Following the long term decline of its core support, the club will now work hard to meet its new ambition, an ambition that will not be easily achieved given the high standards already set by many other Scottish clubs able to use their stadium facilities to support their efforts. The fact that the target is to aim high perhaps sets the scene for the scale of change that the club wishes to see delivered for the benefit of all Clyde supporters and the community it operates within.
It will take time for the impact of this decision to be visibly obvious, but the process starts immediately with the preparation of a short term plan covering the next three seasons. This is a plan that will be shared with the supporters of the club and interested stakeholders, the plan will offer ample opportunity for supporters to take part in the rebuilding of our club.
All participants at the meeting left with a range of coordinated actions that will feed into the short term plan, it is expected that others not involved in the meeting will be asked to take part.
Every club grew within its community, Clyde certainly did, but as the original areas of Oatlands and Gorbals were depopulated in the sixties, even a Europe qualifying 3rd position in the old 1st division saw poor attendances at Shawfield. The community the club had grown in became dispersed and found alternative uses for a Saturday. Subsequent years on the road saw a diminishing support until the club eventually settled in Cumbernauld where an initial rise in attendances has not been sustained.
There are many theories as to why this decline has happened. The Cumbernauld Development Corporation were keen to have Clyde at Broadwood but as local authority reorganisation left Broadwood on the outer edges of a new North Lanarkshire, the club failed to meet its commitments to its new landlord and only engaged in sporadic efforts to work within the local community. The consequence of this is that club has become less and less relevant to the community it was supposed to grow in.
It is time that Clyde returned to being an integral part of community life where its efforts are valued and those that live and work within the community feel positive about the club even if they are not attending games. That kind of individual affinity with a club is what will help make a club like Clyde sustainable in its community.

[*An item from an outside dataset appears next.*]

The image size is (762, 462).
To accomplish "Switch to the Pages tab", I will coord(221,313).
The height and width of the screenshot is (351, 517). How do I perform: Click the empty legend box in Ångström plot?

Clyde has proven without doubt that success on the park does not of itself produce crowds, we were, as the song says, ‘one goal from the SPL’, yet our home crowds were massively short on being able to finance a squad that could hold its own at the top end of the SFL. We can now only speculate as to whether ten years of consistent hard work in the community prior to that season would have seen more people interested in watching Clyde that season, if they had, we might not have faced financial meltdown that season – a meltdown from which we have not yet recovered.
The decision is now to work tirelessly attempting to integrate the club with the community at the same time as we support the playing squad to achieve.
The club has to develop a sustainable model of operation, one which sees the club in control of its own destiny at all levels and not continually seeking permission to operate its business. A major influence in this will be how the North Lanarkshire Council owned North Lanarkshire Leisure Trust develop their discussions with the club. We are hopeful that our plans to make the club an important focus of the community will be seen as valuable to North Lanarkshire Council and that they will support us fully in the years to come.
The financial challenges faced by the club are no less now than they were at the beginning of the season; that said, subject to continued support from North Lanarkshire Council and the Leisure Trust then relative stability can exist, any withdrawal of support by these bodies would be immediately damaging. It is with this backdrop that the club must make its efforts to become independently sustainable through building an affinity with its community.